ユーザーが行動を起こすきっかけや障壁をマップで確認できることで、緊急度の高い施策を議論することができるようになります。
カスタマージャーニーマップを作るメリット
カスタマージャーニーマップを作成するメリットを3つご紹介します。
メリット1.社内での認識共有
カスタマージャーニーマップの最大のメリットは「社内での認識共有」です。
たとえば、2020年の時点で、ヒューストンに本社を置くサプライチェーン・サービス会社であるITIマニュファクチャリングでは、戦略に関する社内の認識の一致度が20%に満たなかった。
しかし、その3年後、認識の一致度は82%に上昇していた。

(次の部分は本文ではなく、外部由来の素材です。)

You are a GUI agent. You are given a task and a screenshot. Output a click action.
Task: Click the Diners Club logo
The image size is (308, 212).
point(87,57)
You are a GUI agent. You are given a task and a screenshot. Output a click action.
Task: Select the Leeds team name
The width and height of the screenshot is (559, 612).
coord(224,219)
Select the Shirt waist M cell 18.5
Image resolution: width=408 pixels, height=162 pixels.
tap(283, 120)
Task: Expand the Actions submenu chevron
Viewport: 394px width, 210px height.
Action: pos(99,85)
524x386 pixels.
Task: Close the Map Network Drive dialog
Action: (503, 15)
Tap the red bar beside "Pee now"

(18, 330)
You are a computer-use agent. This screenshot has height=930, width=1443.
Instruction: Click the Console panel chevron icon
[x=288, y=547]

それに伴い、売上高も23%増加し、従業員は勤務時間の50%以上を顧客のための課題解決に費やしていると述べるようになっている。
カスタマージャーニーマップを見れば、制作、広告、営業などのどの部署でも顧客の行動や思考を理解できるようになります。
顧客へのアプローチに対して関係者全員が顧客視点で取り組めるようになるため、カスタマージャーニーマップの作成は重要といえるでしょう。
メリット2.顧客との接点強化
カスタマージャーニーマップでは顧客との接点がどこにあるのかも明確になるメリットがあります。

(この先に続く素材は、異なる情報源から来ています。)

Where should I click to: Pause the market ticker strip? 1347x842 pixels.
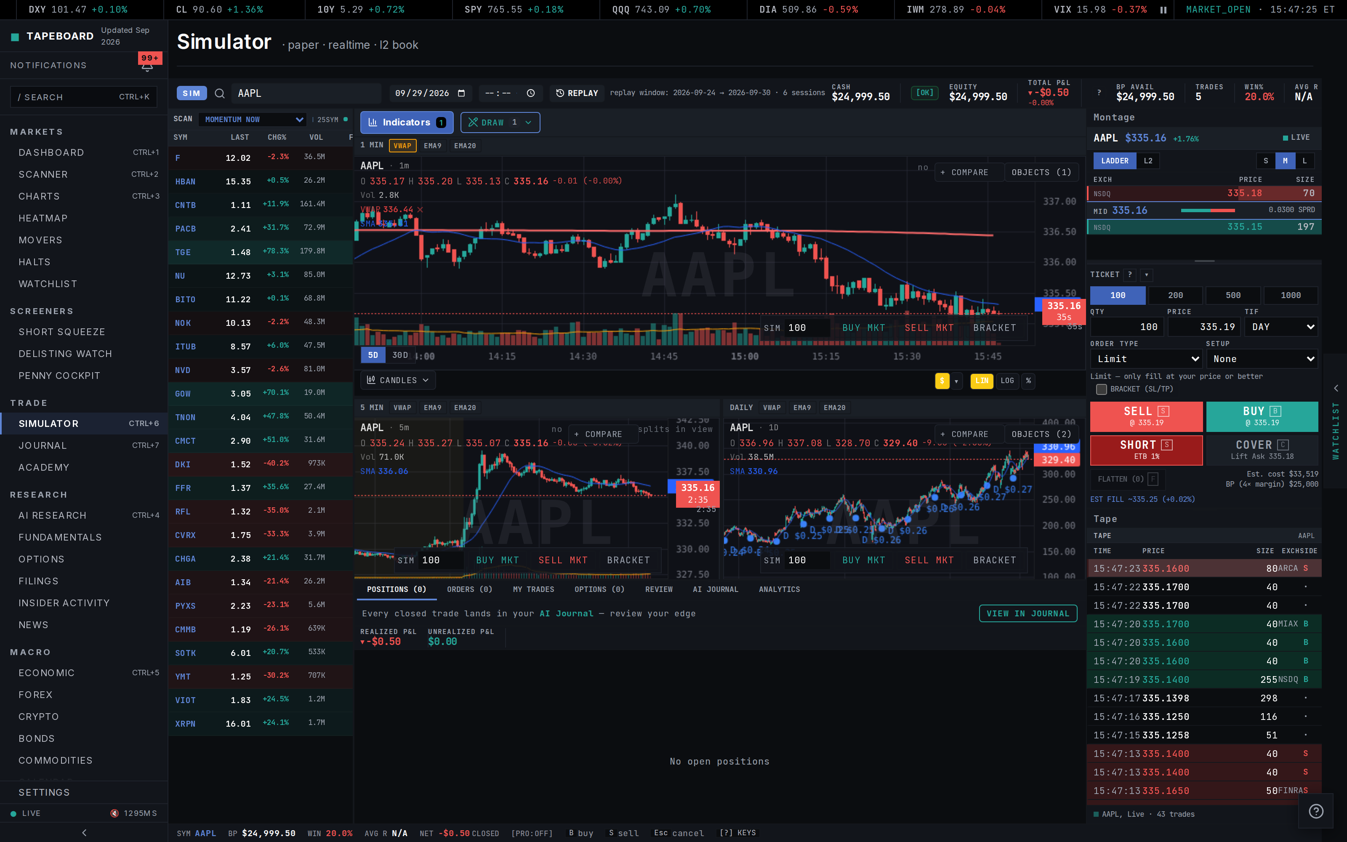(1163, 9)
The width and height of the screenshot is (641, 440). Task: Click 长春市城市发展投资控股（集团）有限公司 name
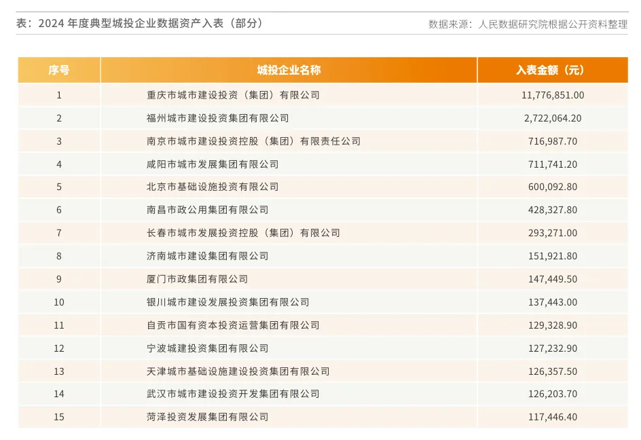[243, 233]
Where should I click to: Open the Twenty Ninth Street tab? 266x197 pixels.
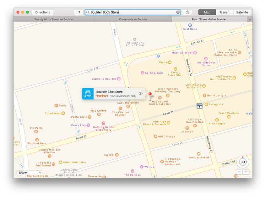(x=53, y=19)
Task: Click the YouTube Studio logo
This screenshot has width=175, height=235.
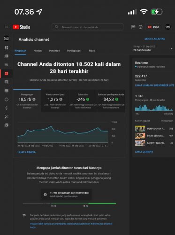Action: pyautogui.click(x=22, y=27)
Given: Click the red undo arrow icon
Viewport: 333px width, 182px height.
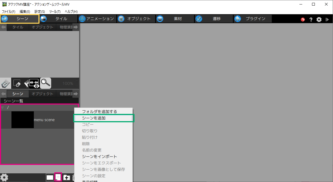Looking at the screenshot, I should (303, 20).
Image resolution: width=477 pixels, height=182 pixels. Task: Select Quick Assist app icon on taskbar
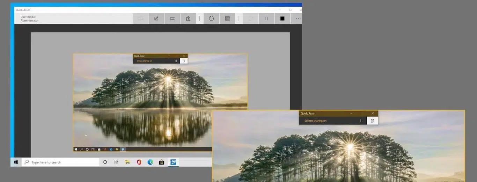click(x=173, y=162)
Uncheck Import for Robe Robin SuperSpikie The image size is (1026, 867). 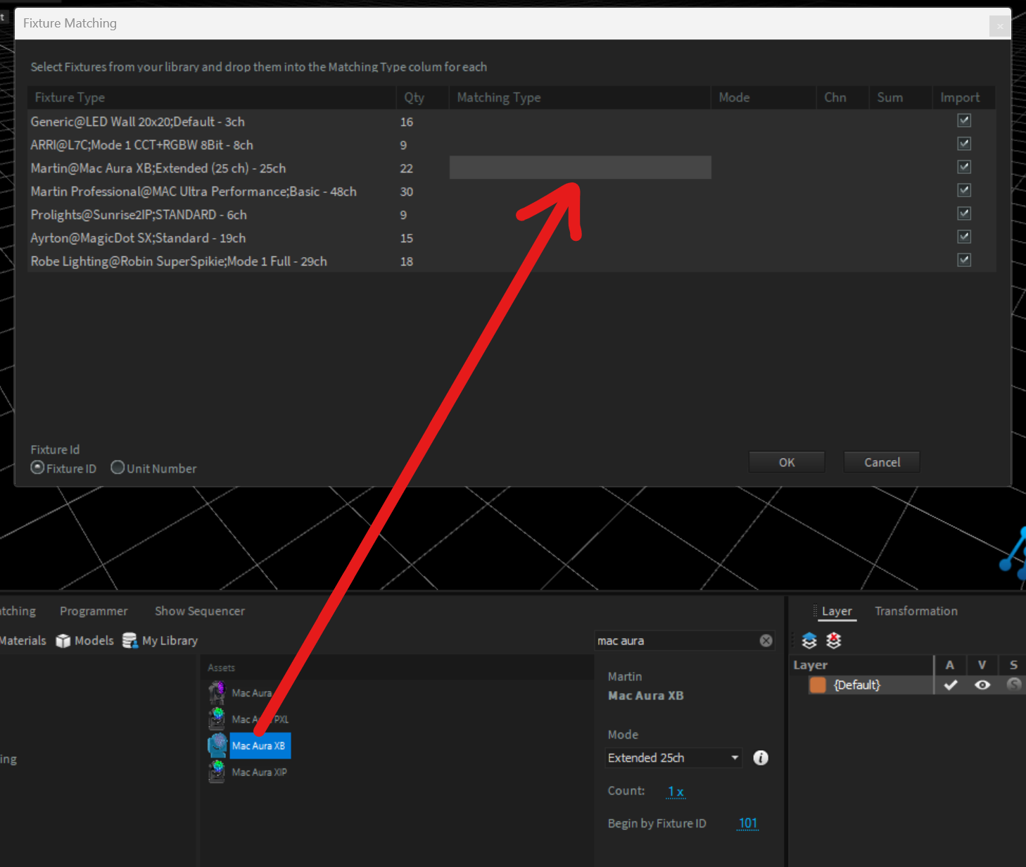tap(964, 261)
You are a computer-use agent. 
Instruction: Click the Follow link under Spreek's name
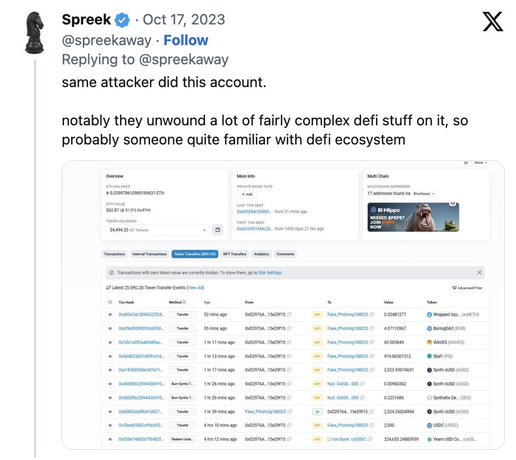pyautogui.click(x=185, y=40)
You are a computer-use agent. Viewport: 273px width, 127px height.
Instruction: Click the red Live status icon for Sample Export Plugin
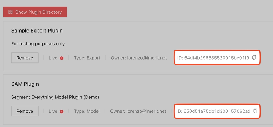point(62,58)
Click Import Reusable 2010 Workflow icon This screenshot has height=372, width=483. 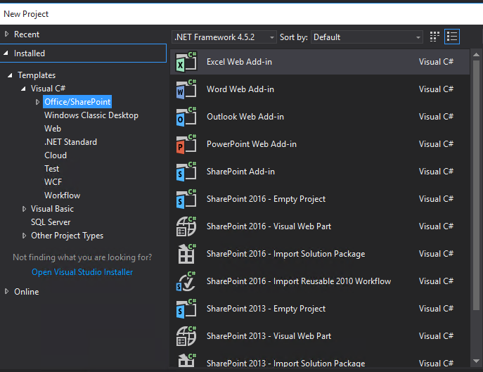(x=186, y=282)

たとえば、ユーザーが利用しているSNSが何かがわかれば、そのSNSを利用した広告や商品の投稿を行うことで顧客との接点を強化できます。
メリット3.課題の優先順位の明確化
カスタマージャーニーマップは課題の優先順位を明確にできるメリットがあります。
商品やサービスを購入するまでのユーザー課題を明確にすることで、課題の優先順位を設定することができます。

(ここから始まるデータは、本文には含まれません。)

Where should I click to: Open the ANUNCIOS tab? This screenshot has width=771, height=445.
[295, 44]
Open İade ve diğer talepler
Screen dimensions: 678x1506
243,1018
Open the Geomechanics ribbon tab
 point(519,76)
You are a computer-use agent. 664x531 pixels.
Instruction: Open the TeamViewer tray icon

また、スピーディな改善は顧客からの信頼度にもつながり、リピーターを増やすことができます。
カスタマージャーニーマップの作り方
では、カスタマージャーニーマップを作るための具体的な方法を解説していきます。
STEP1. 目標を設定する
カスタマージャーニーマップを作る上で特に重要なのがゴールの設定です。
ついついやってしまいがちなのが「商品を認知させたいけど申し込みも欲しい」という欲張った目標で、これをやってしまうと施策が大きくぼやけてしまいます。
認知以外の目標として、会員登録数を増やす、資料請求数を増やす、といった目標がありますが、どのタイミングでその目標を設定するかを明確に決めておく必要があるでしょう。
目指すべき目標は「どの時期」に設定する目標なのかを明確にした上で、カスタマージャーニーマップの作成に入るようにしましょう。
STEP2. ペルソナの作成
次に、自社にとっての理想のユーザーーペルソナを設定しましょう。
既存顧客がすでにいる場合は、ユーザーアンケートや顧客満足度調査に基づいたペルソナを設定するのが良いでしょう。
ユーザーの行動や思考をより鮮明にイメージするために、具体的な人物像をペルソナを設定するのはとても有効な方法です。
しかし、先ほど申し上げた通り、ペルソナを設定する際は自社の既存顧客の声を元にする必要があり、企業の主観で理想像を作ることはしないようにしましょう。
STEP3. マップを作成
設定した目標、ペルソナをもとに、カスタマージャーニーマップを作成します。
最初に定めた目標に向けて、ユーザーと企業の設定である「タッチポイント」を見つけ、ユーザーの行動変化が起きたポイントとユーザー感情を整理していきます。
あらかじめユーザーについての定量・定性調査を実施しておくといいと思います。
ただし、ユーザーがマップの通りに行動しないこともあります。
そのことを前提とした上で情報を整理し、カスタマージャーニーマップを作成していきましょう。
カスタマージャーニーマップ作成の注意点
カスタマージャーニーマップを作成する際の最も大きな注意点は「作成を目的としてしまう」ことです。
では、カスタマージャーニーマップを作成する際の注意点を2点ご紹介します。
注意点1.主観で作成しない
カスタマージャーニーマップは必ずユーザー目線で作成しましょう。
製品やサービスの開発側が「ここを押しています!」というポイントがあってもそこを元にカスタマージャーニーを作成してしまうと、必ずといっていいほどズレが発生します。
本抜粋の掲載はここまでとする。